There is more in the muzzle than one would think. It is a safeguard against the spread of the hydrophobia of literature, so prevalent in our own times, and requiring all the bullets of cold-blooded critics to keep it in check. Evils other than the unnatural howlings and riot of modern tragedy are caused by liberty. There is an unearthing of old bones, which are scraped, polished, and displayed as the product of that modern genius the nineteenth-century dramatist, who with tragic instinct consigns the memory of their real owners to eternal death and oblivion.
The tendency of some grovelling dogs thus to become resurrectionists is too well known to require further comment at my hands. Death to those who before us said what we will to say, “Pereant qui ante nos nostra dixerunt!”
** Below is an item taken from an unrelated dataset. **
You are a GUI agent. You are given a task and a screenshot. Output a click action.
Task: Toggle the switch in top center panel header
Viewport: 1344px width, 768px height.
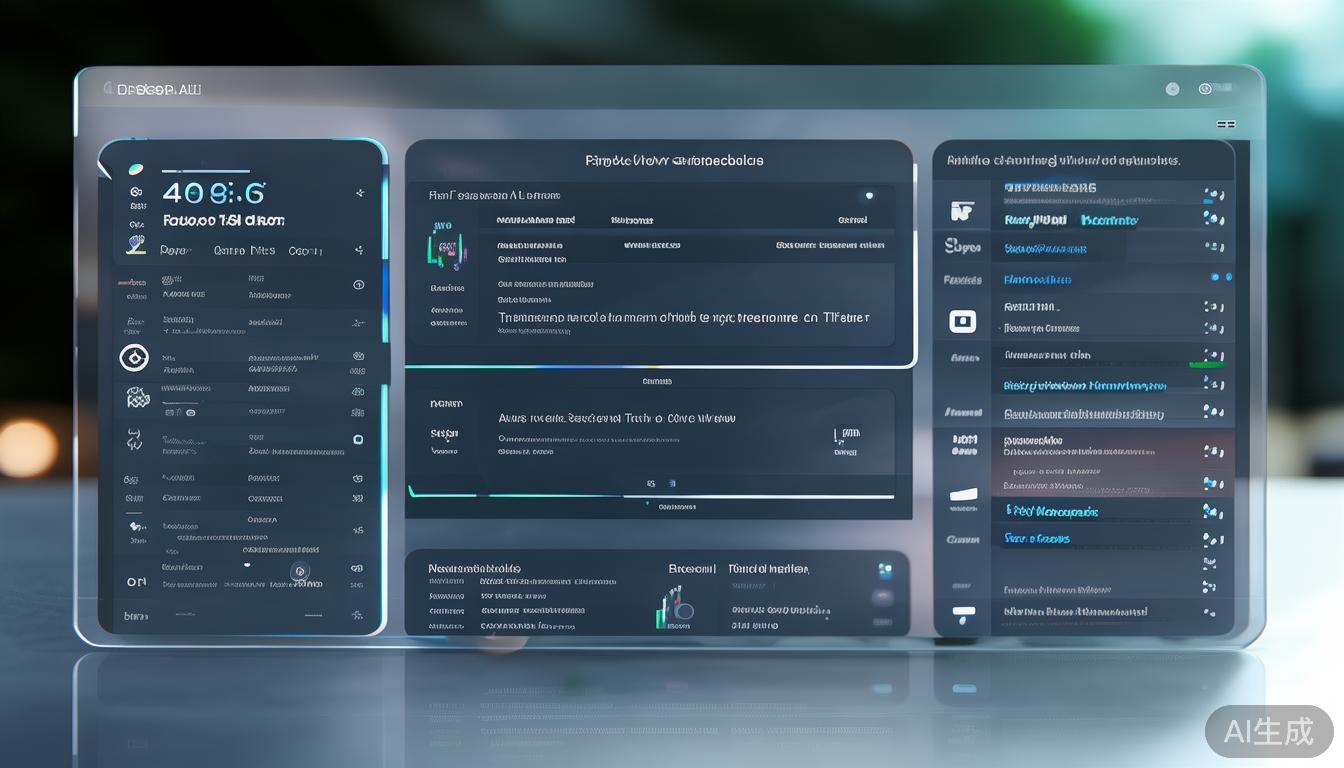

Little by little the plot expanded. When the pugs had revealed all their masters’ secrets and hidden thoughts, the masters themselves appeared, and in their turn gave us the paraphrase of what had preceded, together with the culmination of their passions. If you only knew how many odious persons I beheld. Imagine two old foxes in mourning for their tails: these with a couple of superannuated wolves, recumbent, and gazing vacantly around; a pair of badly-licked dancing bears, waltzing to soft music; weasels with frayed ears and gloved hands, made up a staff of threadbare comedians, all professing their loves and passions on the stage. Yet I am told that outside the theatre door they would tear each other’s eyes out for a leg of mutton or horse’s ham. But I had for the moment forgotten that the secrets of public life should be carefully walled around, so I dutifully returned to my analysis, in, I own, a roundabout sort of way. The language was not very intelligible. It was all about the sorrows of unfortunate Queen Zemire and her lover Azor. You have no notion of the singular and unaccountable stuff crowded into this hybrid composition.
The beautiful Zemire is a Queen of Spain, descended from a noble stock, counting among her ancestors a jolly dog named Cæsar.
In the back-kitchen of the castle, and in the noble rôle of turnspit, a mangey animal, but withal a worthy fellow, named Azor, turned the queen’s spit (while Queen Zemire had turned his head). He says—
“Belle Zemire, O vous, blanche comme l’hermine,
O mon bel ange à l’œil si doux
Quand donc à fin prendrez-vous
En pitié mon amour, au fond de la cuisine,” &c. &c.
These verses, improvised by the pale light of the lamp, were found admirable. The friends of the poet exclaimed, “Ah! sublime! They are perfumed with the profoundest sentiment!” In vain the linguists—curs, griffins, and boars—sought to criticise. “Why,” said they, “should kitchen and cookery in a high-class composition be mixed up with flowers and sentiment? What was there in a turnspit and its associations—the devouring appetite of the queen, &c.—to fan the flame of passion?” These expressions, let fall at random, nearly cost them their seats.